Exercise goal » Copy every record exactly, with nothing left out.

• • • • • • •

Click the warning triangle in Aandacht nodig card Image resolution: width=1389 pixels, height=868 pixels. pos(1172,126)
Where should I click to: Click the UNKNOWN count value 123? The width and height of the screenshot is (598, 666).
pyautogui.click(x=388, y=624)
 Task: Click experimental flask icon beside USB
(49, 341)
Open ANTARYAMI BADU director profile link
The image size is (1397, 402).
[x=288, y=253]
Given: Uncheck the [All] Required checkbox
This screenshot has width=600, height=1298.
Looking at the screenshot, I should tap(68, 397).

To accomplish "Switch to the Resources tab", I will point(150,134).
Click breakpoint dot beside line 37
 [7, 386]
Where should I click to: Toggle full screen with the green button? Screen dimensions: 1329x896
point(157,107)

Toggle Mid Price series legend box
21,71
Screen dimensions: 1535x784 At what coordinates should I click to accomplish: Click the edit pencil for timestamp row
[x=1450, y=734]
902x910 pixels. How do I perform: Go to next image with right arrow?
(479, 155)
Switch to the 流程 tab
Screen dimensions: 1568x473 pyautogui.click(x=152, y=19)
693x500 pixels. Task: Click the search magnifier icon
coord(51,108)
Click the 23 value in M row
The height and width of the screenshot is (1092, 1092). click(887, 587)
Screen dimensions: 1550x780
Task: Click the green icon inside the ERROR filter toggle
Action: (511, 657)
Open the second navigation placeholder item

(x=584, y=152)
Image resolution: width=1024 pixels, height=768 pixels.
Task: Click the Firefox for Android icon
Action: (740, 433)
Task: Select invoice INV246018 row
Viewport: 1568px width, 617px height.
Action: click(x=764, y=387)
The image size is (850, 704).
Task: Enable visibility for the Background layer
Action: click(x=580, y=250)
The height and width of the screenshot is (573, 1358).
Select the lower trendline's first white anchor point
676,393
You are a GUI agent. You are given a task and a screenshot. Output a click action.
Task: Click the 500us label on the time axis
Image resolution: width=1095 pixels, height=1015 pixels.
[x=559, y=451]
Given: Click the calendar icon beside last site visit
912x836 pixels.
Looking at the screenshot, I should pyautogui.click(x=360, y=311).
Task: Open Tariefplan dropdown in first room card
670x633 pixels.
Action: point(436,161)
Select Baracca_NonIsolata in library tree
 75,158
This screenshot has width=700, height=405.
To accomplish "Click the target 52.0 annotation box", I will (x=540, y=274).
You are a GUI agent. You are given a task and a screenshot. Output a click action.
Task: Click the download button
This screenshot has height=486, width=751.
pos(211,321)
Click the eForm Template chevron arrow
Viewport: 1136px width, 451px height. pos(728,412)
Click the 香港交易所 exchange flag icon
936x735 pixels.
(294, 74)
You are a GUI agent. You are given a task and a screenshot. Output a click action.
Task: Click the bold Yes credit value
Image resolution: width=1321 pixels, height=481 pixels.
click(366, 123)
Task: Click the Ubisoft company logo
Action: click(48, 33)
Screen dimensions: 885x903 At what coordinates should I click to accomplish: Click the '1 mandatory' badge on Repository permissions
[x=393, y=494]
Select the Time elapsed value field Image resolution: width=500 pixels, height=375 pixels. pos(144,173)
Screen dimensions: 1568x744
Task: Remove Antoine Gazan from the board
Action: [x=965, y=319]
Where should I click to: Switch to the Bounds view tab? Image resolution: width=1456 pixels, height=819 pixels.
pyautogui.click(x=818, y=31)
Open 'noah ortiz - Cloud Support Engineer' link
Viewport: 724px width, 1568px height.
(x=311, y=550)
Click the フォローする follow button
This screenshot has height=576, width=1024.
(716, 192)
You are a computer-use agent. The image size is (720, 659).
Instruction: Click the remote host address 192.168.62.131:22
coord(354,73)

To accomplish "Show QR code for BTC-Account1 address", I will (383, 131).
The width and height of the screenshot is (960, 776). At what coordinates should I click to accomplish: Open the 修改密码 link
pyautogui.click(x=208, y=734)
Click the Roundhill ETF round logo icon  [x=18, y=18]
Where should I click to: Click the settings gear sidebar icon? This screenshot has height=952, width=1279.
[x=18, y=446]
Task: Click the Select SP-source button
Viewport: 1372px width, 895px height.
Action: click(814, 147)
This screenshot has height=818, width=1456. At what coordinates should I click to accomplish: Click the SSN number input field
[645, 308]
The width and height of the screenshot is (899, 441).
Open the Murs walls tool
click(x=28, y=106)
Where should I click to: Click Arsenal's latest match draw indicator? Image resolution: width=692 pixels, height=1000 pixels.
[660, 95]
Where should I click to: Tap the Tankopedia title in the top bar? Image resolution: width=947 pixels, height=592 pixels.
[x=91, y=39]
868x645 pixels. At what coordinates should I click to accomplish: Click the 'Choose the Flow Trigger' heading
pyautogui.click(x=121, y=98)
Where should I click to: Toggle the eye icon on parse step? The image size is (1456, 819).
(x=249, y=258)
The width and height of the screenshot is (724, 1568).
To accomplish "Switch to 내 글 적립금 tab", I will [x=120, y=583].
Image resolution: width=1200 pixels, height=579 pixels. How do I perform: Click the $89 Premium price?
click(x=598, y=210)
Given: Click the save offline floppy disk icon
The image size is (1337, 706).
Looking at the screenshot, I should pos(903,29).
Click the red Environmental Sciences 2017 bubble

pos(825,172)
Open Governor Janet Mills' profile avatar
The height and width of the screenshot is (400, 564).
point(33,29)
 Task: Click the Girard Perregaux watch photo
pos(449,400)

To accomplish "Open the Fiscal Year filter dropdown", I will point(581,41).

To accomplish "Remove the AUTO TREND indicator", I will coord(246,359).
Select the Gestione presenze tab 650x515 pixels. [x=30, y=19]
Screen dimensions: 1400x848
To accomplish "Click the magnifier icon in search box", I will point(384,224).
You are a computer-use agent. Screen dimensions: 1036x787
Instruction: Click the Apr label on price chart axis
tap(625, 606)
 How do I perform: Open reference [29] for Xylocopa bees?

• • • • • • •

Output below »
Click the warning triangle in Aandacht nodig card Image resolution: width=1389 pixels, height=868 pixels. pos(1172,126)
Where should I click to: Click the UNKNOWN count value 123? The width and height of the screenshot is (598, 666).
pyautogui.click(x=388, y=624)
 Task: Click experimental flask icon beside USB
(49, 341)
Open ANTARYAMI BADU director profile link
The image size is (1397, 402).
[x=288, y=253]
Given: Uncheck the [All] Required checkbox
This screenshot has width=600, height=1298.
Looking at the screenshot, I should tap(68, 397).

To accomplish "Switch to the Resources tab", I will point(150,134).
Click breakpoint dot beside line 37
 [7, 386]
Where should I click to: Toggle full screen with the green button? Screen dimensions: 1329x896
point(157,107)

Toggle Mid Price series legend box
21,71
Screen dimensions: 1535x784 At what coordinates should I click to accomplish: Click the edit pencil for timestamp row
[x=1450, y=734]
902x910 pixels. How do I perform: Go to next image with right arrow?
(479, 155)
Switch to the 流程 tab
Screen dimensions: 1568x473 pyautogui.click(x=152, y=19)
693x500 pixels. Task: Click the search magnifier icon
coord(51,108)
Click the 23 value in M row
The height and width of the screenshot is (1092, 1092). click(887, 587)
Screen dimensions: 1550x780
Task: Click the green icon inside the ERROR filter toggle
Action: (511, 657)
Open the second navigation placeholder item

(x=584, y=152)
Image resolution: width=1024 pixels, height=768 pixels.
Task: Click the Firefox for Android icon
Action: (740, 433)
Task: Select invoice INV246018 row
Viewport: 1568px width, 617px height.
Action: click(x=764, y=387)
The image size is (850, 704).
Task: Enable visibility for the Background layer
Action: click(x=580, y=250)
The height and width of the screenshot is (573, 1358).
Select the lower trendline's first white anchor point
676,393
You are a GUI agent. You are given a task and a screenshot. Output a click action.
Task: Click the 500us label on the time axis
Image resolution: width=1095 pixels, height=1015 pixels.
[x=559, y=451]
Given: Click the calendar icon beside last site visit
912x836 pixels.
Looking at the screenshot, I should pyautogui.click(x=360, y=311).
Task: Open Tariefplan dropdown in first room card
670x633 pixels.
Action: point(436,161)
Select Baracca_NonIsolata in library tree
 75,158
This screenshot has width=700, height=405.
To accomplish "Click the target 52.0 annotation box", I will (x=540, y=274).
You are a GUI agent. You are given a task and a screenshot. Output a click action.
Task: Click the download button
This screenshot has height=486, width=751.
pos(211,321)
Click the eForm Template chevron arrow
Viewport: 1136px width, 451px height. pos(728,412)
Click the 香港交易所 exchange flag icon
936x735 pixels.
(294, 74)
You are a GUI agent. You are given a task and a screenshot. Output a click action.
Task: Click the bold Yes credit value
Image resolution: width=1321 pixels, height=481 pixels.
click(366, 123)
Task: Click the Ubisoft company logo
Action: click(48, 33)
Screen dimensions: 885x903 At what coordinates should I click to accomplish: Click the '1 mandatory' badge on Repository permissions
[x=393, y=494]
Select the Time elapsed value field Image resolution: width=500 pixels, height=375 pixels. pos(144,173)
Screen dimensions: 1568x744
Task: Remove Antoine Gazan from the board
Action: [x=965, y=319]
Where should I click to: Switch to the Bounds view tab? Image resolution: width=1456 pixels, height=819 pixels.
pyautogui.click(x=818, y=31)
Open 'noah ortiz - Cloud Support Engineer' link
Viewport: 724px width, 1568px height.
(x=311, y=550)
Click the フォローする follow button
This screenshot has height=576, width=1024.
(716, 192)
You are a computer-use agent. The image size is (720, 659).
Instruction: Click the remote host address 192.168.62.131:22
coord(354,73)

To accomplish "Show QR code for BTC-Account1 address", I will (383, 131).
The width and height of the screenshot is (960, 776). At what coordinates should I click to accomplish: Open the 修改密码 link
pyautogui.click(x=208, y=734)
Click the Roundhill ETF round logo icon  [x=18, y=18]
Where should I click to: Click the settings gear sidebar icon? This screenshot has height=952, width=1279.
[x=18, y=446]
Task: Click the Select SP-source button
Viewport: 1372px width, 895px height.
Action: click(814, 147)
This screenshot has height=818, width=1456. At what coordinates should I click to accomplish: Click the SSN number input field
[645, 308]
The width and height of the screenshot is (899, 441).
Open the Murs walls tool
click(x=28, y=106)
Where should I click to: Click Arsenal's latest match draw indicator? Image resolution: width=692 pixels, height=1000 pixels.
[660, 95]
Where should I click to: Tap the Tankopedia title in the top bar? Image resolution: width=947 pixels, height=592 pixels.
[x=91, y=39]
868x645 pixels. At what coordinates should I click to accomplish: Click the 'Choose the Flow Trigger' heading
pyautogui.click(x=121, y=98)
Where should I click to: Toggle the eye icon on parse step? The image size is (1456, 819).
(x=249, y=258)
The width and height of the screenshot is (724, 1568).
To accomplish "Switch to 내 글 적립금 tab", I will [x=120, y=583].
Image resolution: width=1200 pixels, height=579 pixels. How do I perform: Click the $89 Premium price?
click(x=598, y=210)
Given: Click the save offline floppy disk icon
The image size is (1337, 706).
Looking at the screenshot, I should pos(903,29).
Click the red Environmental Sciences 2017 bubble

pos(825,172)
Open Governor Janet Mills' profile avatar
The height and width of the screenshot is (400, 564).
point(33,29)
 Task: Click the Girard Perregaux watch photo
pos(449,400)

To accomplish "Open the Fiscal Year filter dropdown", I will point(581,41).

To accomplish "Remove the AUTO TREND indicator", I will coord(246,359).
Select the Gestione presenze tab 650x515 pixels. [x=30, y=19]
Screen dimensions: 1400x848
To accomplish "Click the magnifier icon in search box", I will point(384,224).
You are a computer-use agent. Screen dimensions: 1036x787
Instruction: Click the Apr label on price chart axis
tap(625, 606)
 How do I perform: Open reference [29] for Xylocopa bees?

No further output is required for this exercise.